BlackBerry Releases iPhone 2

The Turnip News
Paving the way for 2013's cellular telephone devices, BlackBerry released its newest cornerstone in modern technology –
the iPhone 2.

Hoping to win back large portions of their customers and compete with ongoing rival Apple, BlackBerry took a bold step forward and gave the public something to be excited about once again.

“This is the ultimate advancement in cellular phone technology,” said BlackBerry spokesperson, Alicia Keys, while holding the brand new iPhone 2.
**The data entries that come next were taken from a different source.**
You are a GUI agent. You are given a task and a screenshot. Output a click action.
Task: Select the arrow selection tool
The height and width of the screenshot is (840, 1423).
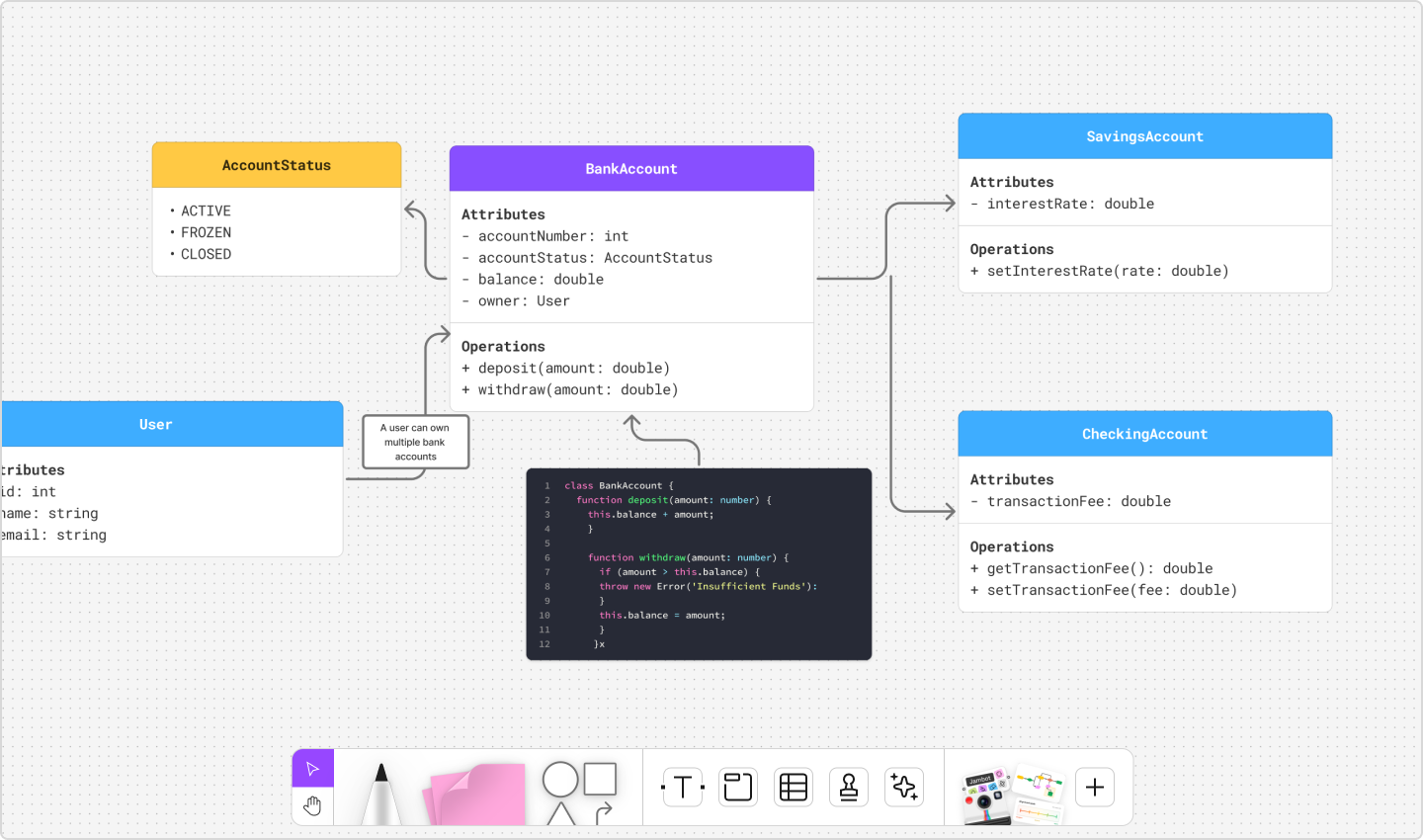[312, 767]
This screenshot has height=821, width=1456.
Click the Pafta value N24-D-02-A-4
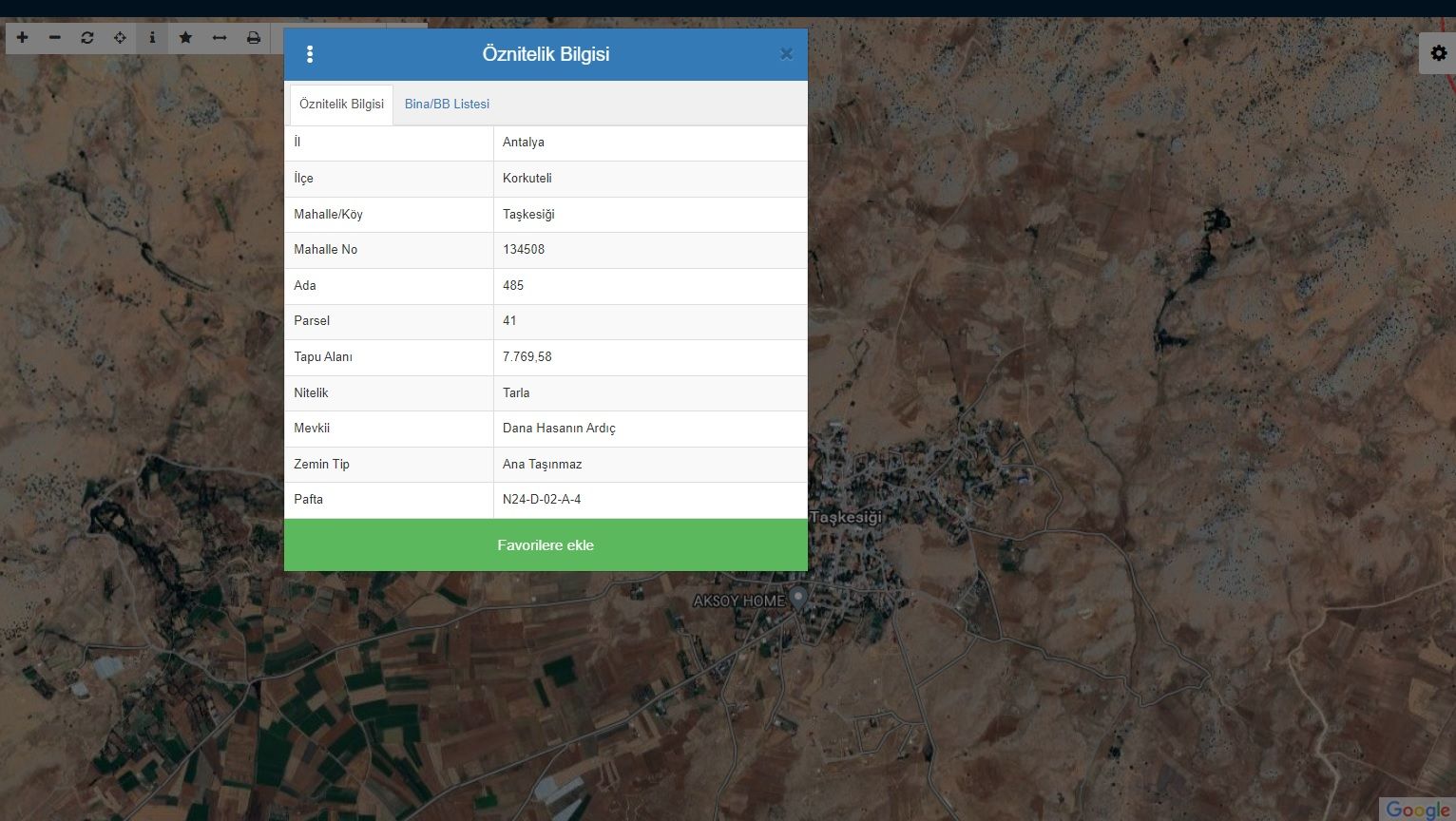[x=542, y=500]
“It’s got a touchscreen, great ways to play games on things known as “apps” and it can even access the internet! If you ask me, it's way better than any device BlackBerry has ever put out on the market, period." The new device also includes a feature known as iChat where customers can text message, or call each other better, or something...
The BlackBerry iPhone 2’s official release date of February 4th 2013 is meant to bring back loyal customers, while also attracting new ones. The new touchscreen technology is what BlackBerry hopes will generate that consumer confidence. “Check this out… no buttons! You can scroll back and forth using just your finger! We got rid of the mouse ball thing to give you the newest technology 2013 has to offer!” You will never see anything in 2013 quite as advanced as the iPhone 2," she added.

Among the amazing features of the 2013 iPhone 2 is the ability to record video, text message other iPhones and play a brand new game called "Angry Birds".

"Let me tell you something - this new Angry Birds thing is so addictive. All of us here at BlackBerry are raving about this new game taking the industry by storm - Angry Birds is the next big thing, and you can only find it on our device: the iPhone 2," said Keys.